Retailers face some troubling times ahead, but that doesn't mean brick and mortar stores will become extinct, suggest officials with the National Retail Tenants Association (NRTA). While retailers strive to reinvent themselves and keep up with the times, landlords are reinvesting and developing their properties into mixed use centers which could increase costs for both the landlord and the tenants.
Paul Kinney, executive director of the NRTA, says "these changes mean new expenses for the tenant."
He explains, "for tenants, this transitioning period means serious risk of overcharges from incorrect allocations due to expanded and reconfigured centers, or added uses which are more complicated and time consuming to keep track of and reconcile. A teaching conference such as NRTA's Expanding Knowledge Conference will provide lease analysts with additional training related to occupancy cost reviews.
Kinney explained, the person responsible for negotiating the lease needs to understand what the property will look like, now and in the future, to protect the tenant from cost allocation overcharges.

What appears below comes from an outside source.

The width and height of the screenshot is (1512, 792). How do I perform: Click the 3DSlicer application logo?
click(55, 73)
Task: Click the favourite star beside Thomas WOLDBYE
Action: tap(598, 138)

Any square footage that is deducted out of the gross leasable area within the subject property needs to be clearly stated in the lease.
Proactive tenants are preparing for the increases in occupancy cost by adding lease language to protect themselves. He warns that tenants need to be forward-thinking when negotiating leases in order to incorporate their short and long term strategies. He urges tenants to, "create an occupancy cost review process to avoid possible extra costs that may be passed through in CAM expenses that are pooled and allocated with mixed-use space."
For example, capital expenses related to the building, structure, expansion, initial installations or construction for the property should explicitly be disallowed in the lease.
As landlords change the mix of services and stores in their shopping centers, tenants may choose to change the mix of their products or even have a different name and profile geared to that type of mall. Accordingly, the Use Clause will need to be well thought out.
Lease language related to early termination, assignment, sublease, kick-out rights, tenant expansion and reduction, and co-tenancy violations needs to be negotiated with a "what if" strategy in mind.